15. Non-Business-Related Expenditures
Many of the upper tier lenders will scrutinize the expenditures on business bank statements. If business bank statements demonstrate there to be expenditures which are not business related it can suggest risk to the lender. Here are some expenditures that brought on declines over the past year from lenders to our clients:
Too many trips to restaurants – meals are not typically what lender want to see in business bank statements so too many expenditures for fast food or lavish restaurants can bring about a decline.
Visits to stores for personal purchases.
Trips to adult entertainment establishments. Just a no-no. However, about 4% of our applications
Payments for things like personal mortgages and cars can bring a decline. For instance, if you are a trucking company and you have a BMW payment in your statement it can draw attention.
16. No Financials Available When Lender Asks for Financial Statements
For deals that are larger, most lenders will require financials. That is, a current profit and loss statement, a well as a balance sheet. When small business owners cannot produce financials, it is a sign of weakness to lenders. Financials provide the business owner a level of granular attention to operations and when larger deals are in the works, the lender would want to 1) know that the business has a grasp on its financials and 2) has positive balance sheets showing cash on hand and the business’s ability to service the debt.
17. Tax Liens
Although tax liens are not a deal killer two instances have caused deals to be declined. The first is that the borrower has liens which are excessive. For instance, if a lien is over $200,000 or whatever the threshold is for the lender it will bring an automatic decline. Also, an automatic decline may occur if the lender finds that the borrower has a lien but there is no payment plan intact.

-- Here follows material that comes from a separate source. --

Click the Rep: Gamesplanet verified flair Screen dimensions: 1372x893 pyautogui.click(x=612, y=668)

18. Settlement in Statements
Sometimes, borrowers who have had difficulty on previous loans or advances and chose to use settlement companies to settle their debt. Not that this is the end of the world, but when a lender sees that they borrower has payments coming out on their statements to a settlement company it raises a red flag, and an automatic decline. If a company uses a settlement company, it demonstrates that the borrower could not make its commitment to the lender.

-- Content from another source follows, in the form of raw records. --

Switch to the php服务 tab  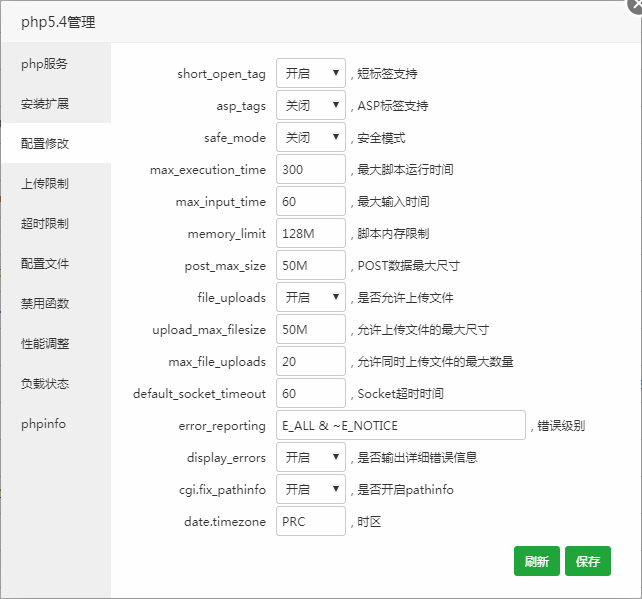(x=45, y=64)
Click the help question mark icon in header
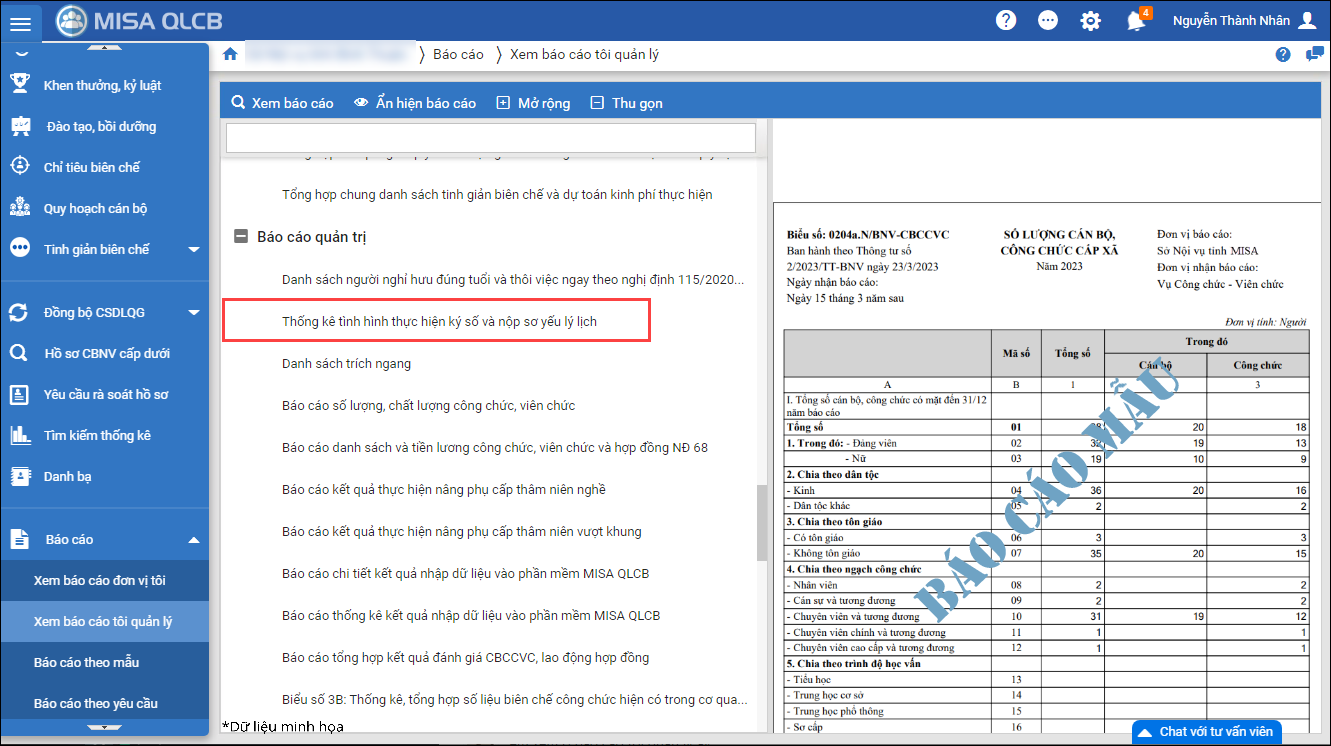The height and width of the screenshot is (746, 1331). tap(1005, 21)
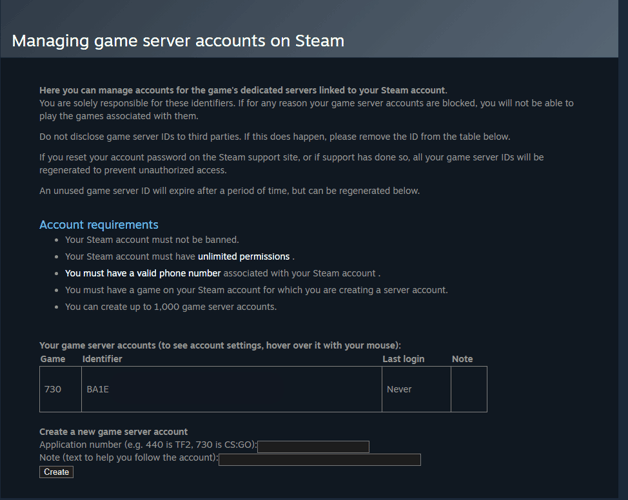628x500 pixels.
Task: Click the Account requirements heading
Action: (x=99, y=225)
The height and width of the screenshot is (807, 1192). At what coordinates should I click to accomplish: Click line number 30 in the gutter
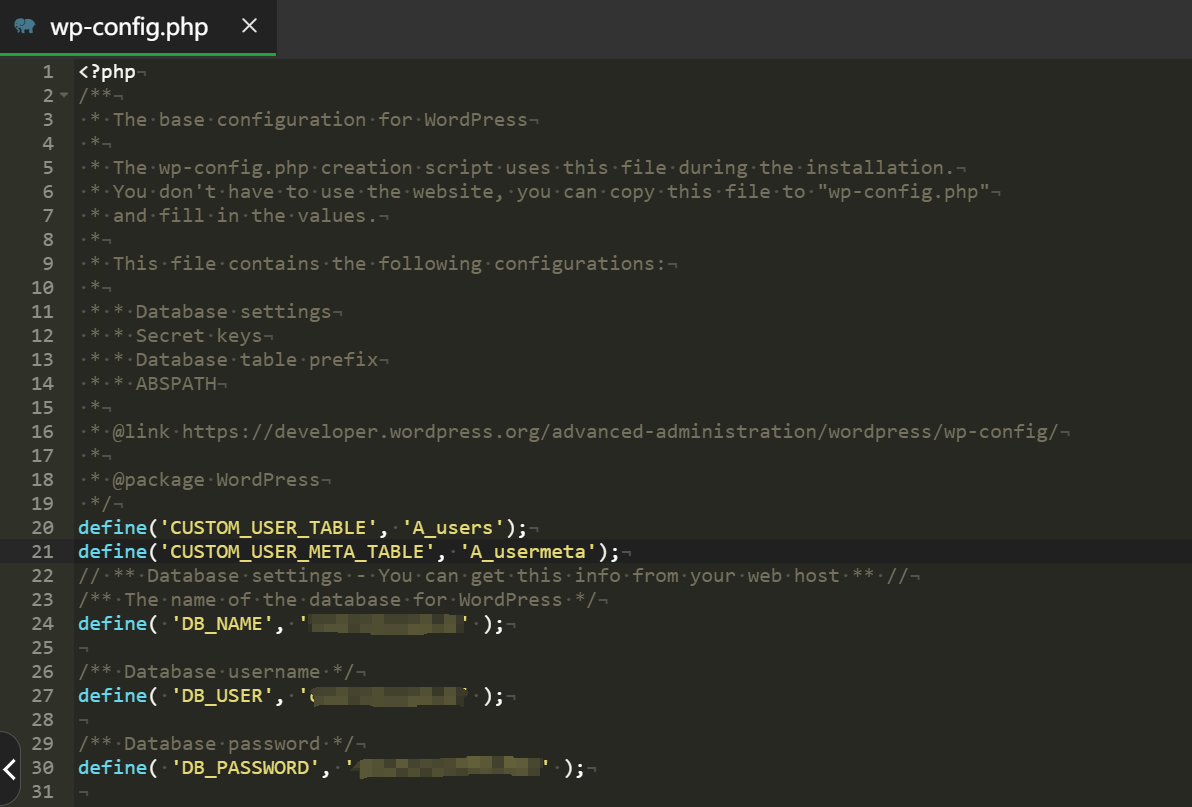[42, 768]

If a borrower cannot or could not make its payments previously then why would a lender lend any funds to the borrower?
19. Recent Bankruptcy
While some lenders will allow borrowers to fund if they have had bankruptcy, most borrowers require the bankruptcies to be discharged or closed before funding. Some lenders have time requirements such as funding after 2 years following discharge. If a borrower has a bankruptcy which is very recent, it indicates that they may not pay back their financing.
20. Failure to Allow for Decision Logic or Bank Login (authentication)

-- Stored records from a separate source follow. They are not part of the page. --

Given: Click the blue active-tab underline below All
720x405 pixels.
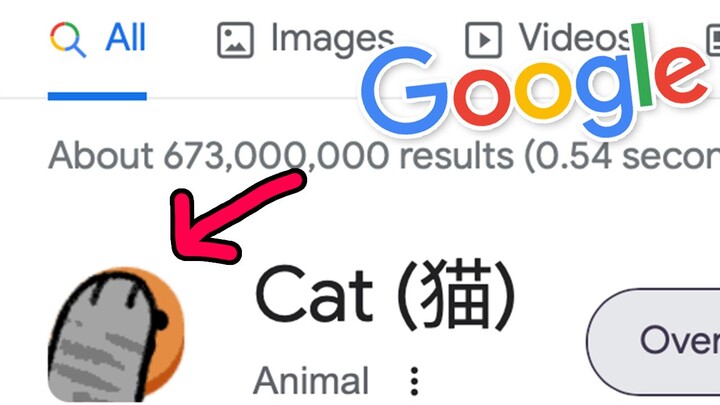Looking at the screenshot, I should click(97, 96).
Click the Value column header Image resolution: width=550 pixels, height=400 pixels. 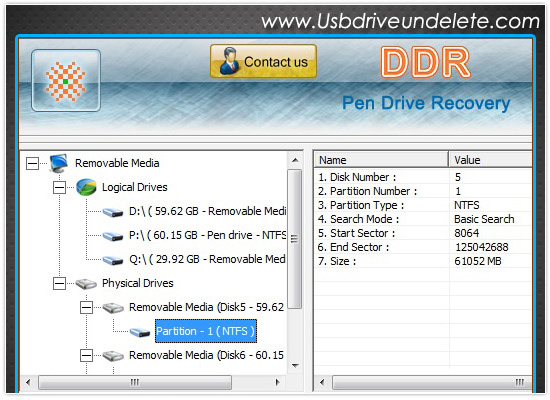490,160
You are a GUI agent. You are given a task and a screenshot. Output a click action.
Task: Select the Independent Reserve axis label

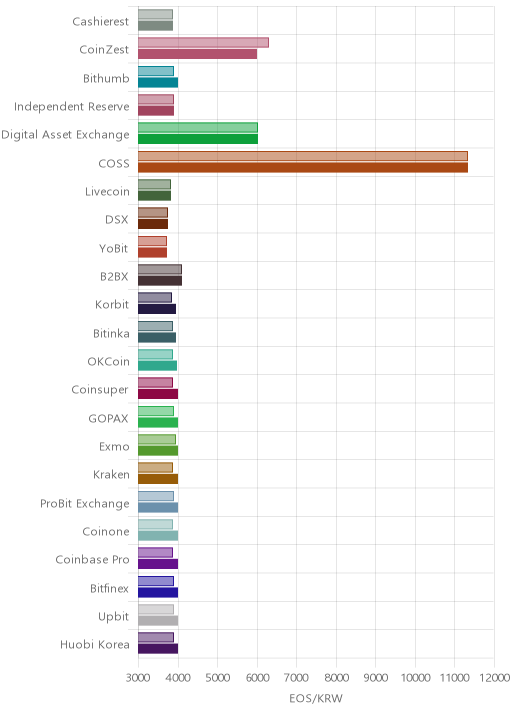(x=72, y=106)
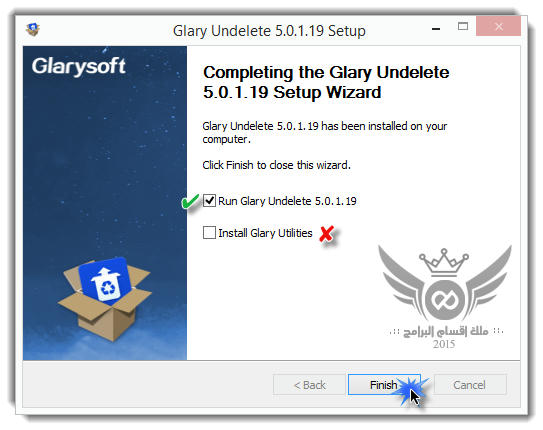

Part of what most lenders do before funding is they authenticate a borrower’s bank account. Such a process ensures that the borrower is not negative in their bank account, that they have not taken another advance, that their statements provided to the underwriter can be confirmed, as well as the account and routing numbers are correct. One would not want funds to be sent to the wrong place.
When a borrower refuses to comply with the authentication process, most lenders will automatically decline the deal. There are a few lenders like Wide Merchant Group who does not require decision logic or bank login, but most companies want to do authentication because it makes their transaction safer.
21. Failure to Pass the Merchant Interview
Most lenders conduct one or a series of calls with a borrower before their funding occurs. The content of these interviews can range from purpose of using the funds to specific questions about businesses. When deals get killed during the interview, the main reason is that the borrower has not been honest about something from the past, what his or her intention is for using the funds or demonstrating the want to pay back the funds.